In addition, using the clinical information of experimental data, Cox proportional hazard regression analysis was used to evaluate the independent prognostic value of HSPA8.This study demonstrated that the high HSPA8 transcriptional was independently correlated with significantly shorter OS (p = 0.0035) for TNBC (Table 2). The HSPA8 transcriptional level was confirmed to be an independent prognostic factor for the overall survival of patients with TNBC.

Table 1

Logistic analysis of the relationship between HSPA8 expression and clinical parameters in TNBC.
Characteristics	Odds Ratio (OR)	P-value
Age( < = 60vs. >60)	0.991(0.209–3.568)	0.144
Menstruation(N0 vs Menopause)	0.444(0.137–1.219)	0.137
AJCC stage (Stage IV& Stage III vs.Stage II & Stage I)	5.846(2.322–15.641)	< 0.001
Lymph node metastasis(No vs Yes)	6.361(2.021–28.238)	0.004
Histologic grade (III vs. I&II )	2.287(0.874–6.775)	0.108
CK5/6	7.666(2.439–34.021)	0.002
Distant metastasis (No vs Yes)	--	0.992
HSPA8 expression (low vs high)	3.991(1.601–10.733)	0.004

Table 2

Cox regression analysis of variables for OS in TNBC patients
Characteristics	Univariate analysis		Multivariate analysis
Characteristics	Hazard ratio(95%CI)	P-value	Hazard ratio(95%CI)	P-value
Age( < = 60vs. >60)	0.89(0.27–2.97)	0.853	--	--
Menstruation(N0 vs Menopause)	0.46(0.17–1.22)	0.119	0.47(0.18–1.25)	0.129
AJCC stage (Stage IV& Stage III vs.Stage II & Stage I)	4.35(1.94–9.76)	< 0.001	4.48(1.53–13.18)	0.006
Lymph node metastasis(No vs Yes)	5.3(1.59–17.67)	0.007	4.90(1.36–47.65)	0.015
Histologic grade (III vs. I&II )	2.13(0.86–5.32)	0.104	0.55(0.18–1.73)	0.308
CK5/6 expression (No vs Yes)	6.59(1.98–21.98)	0.002	9.00(2.02–40.22)	0.004
Distant metastasis (No vs Yes)	--	0.997	--	--
HSPA8 expression (low vs high)	3.23(1.4–7.44)	0.006	2.92(1.26–6.77)	0.013

Diagnostic Significance of HSPA8 Expression in TNBC

Next, the HSPA8 diagnostic significance in different clinical features of TNBC patients was evaluated.Using the results of multi-factor Cox analysis ,we established a nomogram combining HSPA8 expression and key clinical factors to estimate the 1-year, 3-year and 5-year survival of TNBC patients (Figs. 5G). A higher nomogram score for OS indicated a worse prognosis .And the C-index is 0.801.The calibration curve of the nomogram is very close to the 45-degree line, indicating that the nomogram is well calibrated.More specifically(Figs. 5D-5F).ROC analysis reveals that the survival line chart can accurately predict the 1 year, 3 year and 5 year survival rates of patients with TNBC.Their AUC values are 0.9, 0.824, 0.823 respectively.(Fig. 5A-5C) .These results implied that the transcriptional level of HSPA8 was relatively sensitive and specific for the diagnosis of TNBC.

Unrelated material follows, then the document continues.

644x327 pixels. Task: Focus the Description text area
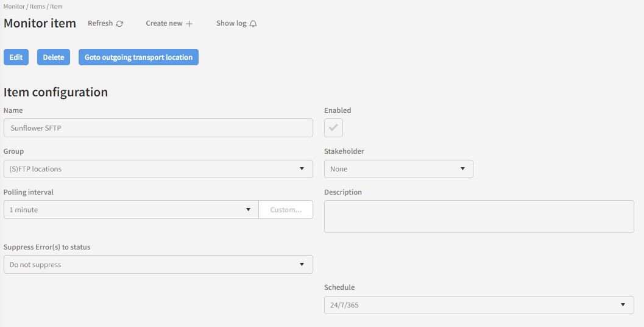point(479,217)
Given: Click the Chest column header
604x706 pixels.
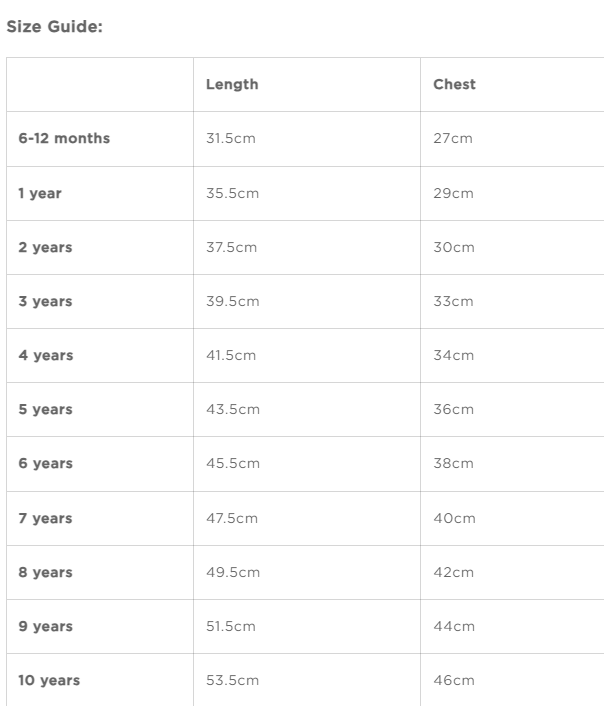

Identification of Differentially Expressed Genes

To explore the abnormal changes in downstream pathways caused by TNBC differential genes, three GEO data sets (GSE86945, GSE106977 and GSE102088, containing 233 TNBC samples and 114 normal breast tissue samples) were selected.4691 DEGs were detected in TNBC and normal breast specimens, of which 2337 DEGs expression was up-regulated and 2354 DEGS expression was down-regulated.These results generate volcanic charts and bar charts, which visually show the distribution of DEGs.(Figs. 6A, 6C), and heatmaps depicted the top 100 significantly up-regulated and down-regulated DEGs (Figs. 6B).The top 1000 down-regulated DEGs and the top 1000 up-regulated DEGs were input into STRING database for analysis.The hub genes were screened by Degree algorithm in CytoHubba in Cytoscape software( Degree genes ≧ 50 as the screening standard) (Figs. 6D).Among them, HSPA8 is one of the top five hub genes (Figs. 6D).

Enrichment Analysis of HSPA8 and TNBC differential genes

To further clarify the potential mechanisms of in the progress of TNBC, we used GO and KEGG techniques to predict the functions and pathways of the 50 hub genes. The biological processes for these genes were predominantly enriched in translation initiation, mRNA catabolism of nuclear transcription, SRP-dependent cotranslation protein targeting membrane, rRNA processing and so on (Fig. 7A).Enrichment analysis demondtrated that HSPA8 was involved in partner-mediated autophagy, mRNA catabolism, neutrophil activation, immune response, protein targeting, RNA splicing, RNA catabolism and other biological processes (Fig. 7B).The results of KEGG enrichment revealed several main pathways: ribosome, RNA transport, estrogen signal pathway, PI3K-Akt signal pathway, antigen processing and presentation, proteoglycan in cancer (Fig. 7C).The genes corresponding to the pathway are listed, such as HSP90AA1 and HSPA8 are involved in the estrogen signal pathway (Fig. 7D).All the above-enriched pathways were markedly related to the occurrence and evelopment of malignant tumors.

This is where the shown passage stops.